Supplied records section start
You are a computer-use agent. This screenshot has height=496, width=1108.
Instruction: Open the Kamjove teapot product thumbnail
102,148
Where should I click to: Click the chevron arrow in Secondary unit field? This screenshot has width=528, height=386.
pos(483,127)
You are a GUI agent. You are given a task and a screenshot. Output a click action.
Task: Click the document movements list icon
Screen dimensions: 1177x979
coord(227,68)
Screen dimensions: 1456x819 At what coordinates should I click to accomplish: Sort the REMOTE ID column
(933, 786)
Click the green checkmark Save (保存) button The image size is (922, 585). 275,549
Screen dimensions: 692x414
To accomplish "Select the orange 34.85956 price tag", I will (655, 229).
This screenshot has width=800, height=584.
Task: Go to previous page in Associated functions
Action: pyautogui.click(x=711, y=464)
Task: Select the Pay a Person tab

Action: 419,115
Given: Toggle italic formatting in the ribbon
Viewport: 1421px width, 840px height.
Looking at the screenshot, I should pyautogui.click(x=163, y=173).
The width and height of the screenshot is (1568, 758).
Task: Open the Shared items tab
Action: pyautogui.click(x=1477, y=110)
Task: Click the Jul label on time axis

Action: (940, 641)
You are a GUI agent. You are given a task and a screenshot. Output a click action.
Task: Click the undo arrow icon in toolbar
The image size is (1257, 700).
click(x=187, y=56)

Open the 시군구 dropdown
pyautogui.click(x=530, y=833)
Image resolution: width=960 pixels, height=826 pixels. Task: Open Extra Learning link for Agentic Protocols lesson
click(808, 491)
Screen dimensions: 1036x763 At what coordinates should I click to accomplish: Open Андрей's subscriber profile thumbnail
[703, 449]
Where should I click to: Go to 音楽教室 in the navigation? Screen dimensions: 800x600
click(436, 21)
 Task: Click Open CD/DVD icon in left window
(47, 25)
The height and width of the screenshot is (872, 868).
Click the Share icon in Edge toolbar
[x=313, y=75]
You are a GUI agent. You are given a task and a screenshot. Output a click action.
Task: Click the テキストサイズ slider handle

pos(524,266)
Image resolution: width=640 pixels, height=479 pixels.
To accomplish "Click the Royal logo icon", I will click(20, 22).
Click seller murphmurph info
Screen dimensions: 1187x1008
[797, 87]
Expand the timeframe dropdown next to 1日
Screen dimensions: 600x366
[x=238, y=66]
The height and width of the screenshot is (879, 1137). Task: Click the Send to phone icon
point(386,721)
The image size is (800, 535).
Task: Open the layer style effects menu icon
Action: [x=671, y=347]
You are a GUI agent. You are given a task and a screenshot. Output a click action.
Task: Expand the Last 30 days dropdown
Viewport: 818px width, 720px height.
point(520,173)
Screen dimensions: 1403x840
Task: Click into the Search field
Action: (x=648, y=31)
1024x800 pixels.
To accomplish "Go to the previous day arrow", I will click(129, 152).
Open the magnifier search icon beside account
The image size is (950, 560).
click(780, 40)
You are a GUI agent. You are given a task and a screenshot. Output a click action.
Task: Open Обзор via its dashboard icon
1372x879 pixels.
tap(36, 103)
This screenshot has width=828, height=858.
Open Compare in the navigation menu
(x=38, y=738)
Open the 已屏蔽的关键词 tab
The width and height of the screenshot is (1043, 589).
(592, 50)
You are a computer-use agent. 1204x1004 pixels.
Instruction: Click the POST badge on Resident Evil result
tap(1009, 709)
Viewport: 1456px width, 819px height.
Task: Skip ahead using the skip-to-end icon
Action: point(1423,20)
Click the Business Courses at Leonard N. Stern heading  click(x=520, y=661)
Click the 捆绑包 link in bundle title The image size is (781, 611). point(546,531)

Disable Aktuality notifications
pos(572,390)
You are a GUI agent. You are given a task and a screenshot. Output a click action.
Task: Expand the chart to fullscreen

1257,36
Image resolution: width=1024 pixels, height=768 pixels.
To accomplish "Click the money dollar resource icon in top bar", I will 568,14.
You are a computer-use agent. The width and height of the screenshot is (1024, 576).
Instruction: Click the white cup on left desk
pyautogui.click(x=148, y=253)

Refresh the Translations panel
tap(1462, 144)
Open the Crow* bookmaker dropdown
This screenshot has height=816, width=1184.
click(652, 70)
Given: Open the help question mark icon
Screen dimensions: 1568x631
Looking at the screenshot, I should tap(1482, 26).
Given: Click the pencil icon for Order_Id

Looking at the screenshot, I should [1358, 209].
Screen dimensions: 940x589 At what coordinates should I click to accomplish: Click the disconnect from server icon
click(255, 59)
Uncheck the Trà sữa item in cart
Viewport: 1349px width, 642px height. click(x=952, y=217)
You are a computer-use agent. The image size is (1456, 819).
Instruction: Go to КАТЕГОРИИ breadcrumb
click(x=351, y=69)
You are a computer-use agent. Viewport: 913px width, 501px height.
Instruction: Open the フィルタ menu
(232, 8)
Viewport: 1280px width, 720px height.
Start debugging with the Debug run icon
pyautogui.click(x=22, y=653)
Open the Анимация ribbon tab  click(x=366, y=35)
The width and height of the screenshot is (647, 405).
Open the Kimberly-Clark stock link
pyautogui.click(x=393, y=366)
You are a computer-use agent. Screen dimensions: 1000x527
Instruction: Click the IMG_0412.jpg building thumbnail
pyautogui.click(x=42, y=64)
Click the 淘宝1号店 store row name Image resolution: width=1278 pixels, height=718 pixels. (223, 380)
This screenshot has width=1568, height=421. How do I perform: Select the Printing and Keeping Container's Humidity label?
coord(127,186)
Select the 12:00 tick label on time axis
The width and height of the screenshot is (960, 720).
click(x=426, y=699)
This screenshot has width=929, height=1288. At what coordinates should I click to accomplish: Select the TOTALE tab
Supplied records section end
• **Aim of the task**
Exact retyping of all the entries is required.

• **Response box**
You are a computer-use agent. This screenshot has height=496, width=1108.
Instruction: Open the Kamjove teapot product thumbnail
102,148
Where should I click to: Click the chevron arrow in Secondary unit field? This screenshot has width=528, height=386.
pos(483,127)
You are a GUI agent. You are given a task and a screenshot. Output a click action.
Task: Click the document movements list icon
Screen dimensions: 1177x979
coord(227,68)
Screen dimensions: 1456x819 At what coordinates should I click to accomplish: Sort the REMOTE ID column
(933, 786)
Click the green checkmark Save (保存) button The image size is (922, 585). 275,549
Screen dimensions: 692x414
To accomplish "Select the orange 34.85956 price tag", I will (655, 229).
This screenshot has width=800, height=584.
Task: Go to previous page in Associated functions
Action: pyautogui.click(x=711, y=464)
Task: Select the Pay a Person tab

Action: 419,115
Given: Toggle italic formatting in the ribbon
Viewport: 1421px width, 840px height.
Looking at the screenshot, I should pyautogui.click(x=163, y=173).
The width and height of the screenshot is (1568, 758).
Task: Open the Shared items tab
Action: pyautogui.click(x=1477, y=110)
Task: Click the Jul label on time axis

Action: (940, 641)
You are a GUI agent. You are given a task and a screenshot. Output a click action.
Task: Click the undo arrow icon in toolbar
The image size is (1257, 700).
click(x=187, y=56)

Open the 시군구 dropdown
pyautogui.click(x=530, y=833)
Image resolution: width=960 pixels, height=826 pixels. Task: Open Extra Learning link for Agentic Protocols lesson
click(808, 491)
Screen dimensions: 1036x763 At what coordinates should I click to accomplish: Open Андрей's subscriber profile thumbnail
[703, 449]
Where should I click to: Go to 音楽教室 in the navigation? Screen dimensions: 800x600
click(436, 21)
 Task: Click Open CD/DVD icon in left window
(47, 25)
The height and width of the screenshot is (872, 868).
Click the Share icon in Edge toolbar
[x=313, y=75]
You are a GUI agent. You are given a task and a screenshot. Output a click action.
Task: Click the テキストサイズ slider handle

pos(524,266)
Image resolution: width=640 pixels, height=479 pixels.
To accomplish "Click the Royal logo icon", I will click(20, 22).
Click seller murphmurph info
Screen dimensions: 1187x1008
[797, 87]
Expand the timeframe dropdown next to 1日
Screen dimensions: 600x366
[x=238, y=66]
The height and width of the screenshot is (879, 1137). Task: Click the Send to phone icon
point(386,721)
The image size is (800, 535).
Task: Open the layer style effects menu icon
Action: [x=671, y=347]
You are a GUI agent. You are given a task and a screenshot. Output a click action.
Task: Expand the Last 30 days dropdown
Viewport: 818px width, 720px height.
point(520,173)
Screen dimensions: 1403x840
Task: Click into the Search field
Action: (x=648, y=31)
1024x800 pixels.
To accomplish "Go to the previous day arrow", I will click(129, 152).
Open the magnifier search icon beside account
The image size is (950, 560).
click(780, 40)
You are a GUI agent. You are given a task and a screenshot. Output a click action.
Task: Open Обзор via its dashboard icon
1372x879 pixels.
tap(36, 103)
This screenshot has width=828, height=858.
Open Compare in the navigation menu
(x=38, y=738)
Open the 已屏蔽的关键词 tab
The width and height of the screenshot is (1043, 589).
(592, 50)
You are a computer-use agent. 1204x1004 pixels.
Instruction: Click the POST badge on Resident Evil result
tap(1009, 709)
Viewport: 1456px width, 819px height.
Task: Skip ahead using the skip-to-end icon
Action: point(1423,20)
Click the Business Courses at Leonard N. Stern heading  click(x=520, y=661)
Click the 捆绑包 link in bundle title The image size is (781, 611). point(546,531)

Disable Aktuality notifications
pos(572,390)
You are a GUI agent. You are given a task and a screenshot. Output a click action.
Task: Expand the chart to fullscreen

1257,36
Image resolution: width=1024 pixels, height=768 pixels.
To accomplish "Click the money dollar resource icon in top bar", I will 568,14.
You are a computer-use agent. The width and height of the screenshot is (1024, 576).
Instruction: Click the white cup on left desk
pyautogui.click(x=148, y=253)

Refresh the Translations panel
tap(1462, 144)
Open the Crow* bookmaker dropdown
This screenshot has height=816, width=1184.
click(652, 70)
Given: Open the help question mark icon
Screen dimensions: 1568x631
Looking at the screenshot, I should tap(1482, 26).
Given: Click the pencil icon for Order_Id

Looking at the screenshot, I should [1358, 209].
Screen dimensions: 940x589 At what coordinates should I click to accomplish: Click the disconnect from server icon
click(255, 59)
Uncheck the Trà sữa item in cart
Viewport: 1349px width, 642px height. click(x=952, y=217)
You are a computer-use agent. The image size is (1456, 819).
Instruction: Go to КАТЕГОРИИ breadcrumb
click(x=351, y=69)
You are a computer-use agent. Viewport: 913px width, 501px height.
Instruction: Open the フィルタ menu
(232, 8)
Viewport: 1280px width, 720px height.
Start debugging with the Debug run icon
pyautogui.click(x=22, y=653)
Open the Анимация ribbon tab  click(x=366, y=35)
The width and height of the screenshot is (647, 405).
Open the Kimberly-Clark stock link
pyautogui.click(x=393, y=366)
You are a computer-use agent. Screen dimensions: 1000x527
Instruction: Click the IMG_0412.jpg building thumbnail
pyautogui.click(x=42, y=64)
Click the 淘宝1号店 store row name Image resolution: width=1278 pixels, height=718 pixels. (223, 380)
This screenshot has width=1568, height=421. How do I perform: Select the Printing and Keeping Container's Humidity label?
coord(127,186)
Select the 12:00 tick label on time axis
The width and height of the screenshot is (960, 720).
click(x=426, y=699)
This screenshot has width=929, height=1288. At what coordinates should I click to accomplish: Select the TOTALE tab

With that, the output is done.